I welcome the hon. Member for West Chelmsford and his reinforcement of the efforts made by the hon. Member for Rayleigh from the Front Bench, although I think that the hon. Member for Rayleigh has been doing a pretty good job. I shall try to give him an explanation. The proposal for a planning gain supplement would be UK-wide. However, this Bill does not specify Scotland, because preparatory expenditure needing new powers under this Bill would not be incurred by the Scottish Executive. The agencies  requiring those preparatory expenditure powers are Her Majesty’s Revenue and Customs, the Valuation Office Agency and, because the VOA does not operate in Northern Ireland, the Northern Ireland Departments.
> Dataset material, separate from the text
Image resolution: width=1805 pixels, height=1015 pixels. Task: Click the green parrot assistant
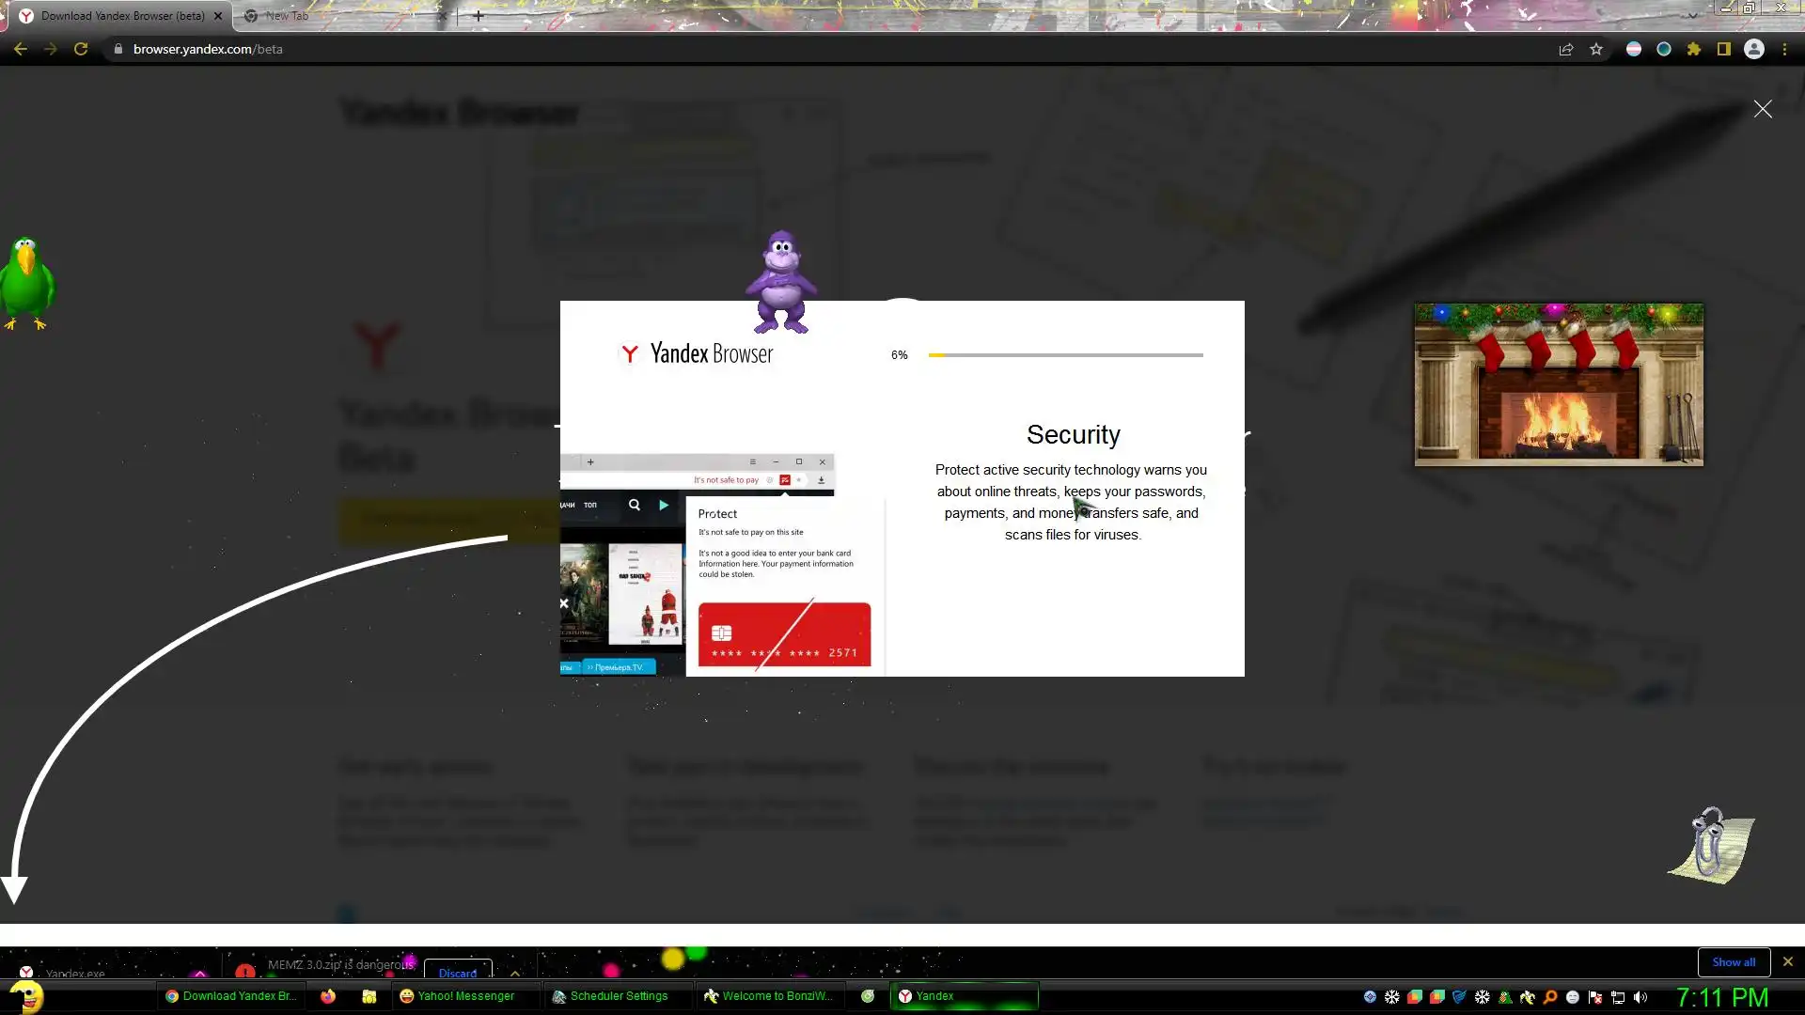click(x=27, y=282)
My hon. Friend the Member for Linlithgow and East Falkirk is right that section 75 is a devolved matter. It remains a devolved matter and would remain a devolved matter if we introduce a planning gain supplement. The devolved Administrations would keep all revenues raised in their country under a planning gain supplement. Clearly, they would then have the discretion to deploy those revenues to support infrastructure and growth in whatever way they choose. That is properly a devolved discussion that they need to have and are having with their local authorities, which is the principle of devolution. There have been, as members of the Committee would expect, detailed discussions involving Government in both the Treasury and HMRC, and the Scottish Executive and the Scottish Parliament. The Scottish Executive clearly have a very active interest, given their devolved responsibility for planning. I say clearly, however, to the hon. Member for Rayleigh and to the rest of the Committee that we do not have any proposal to test the PGS a year early in Scotland, as happened in the case of the poll tax.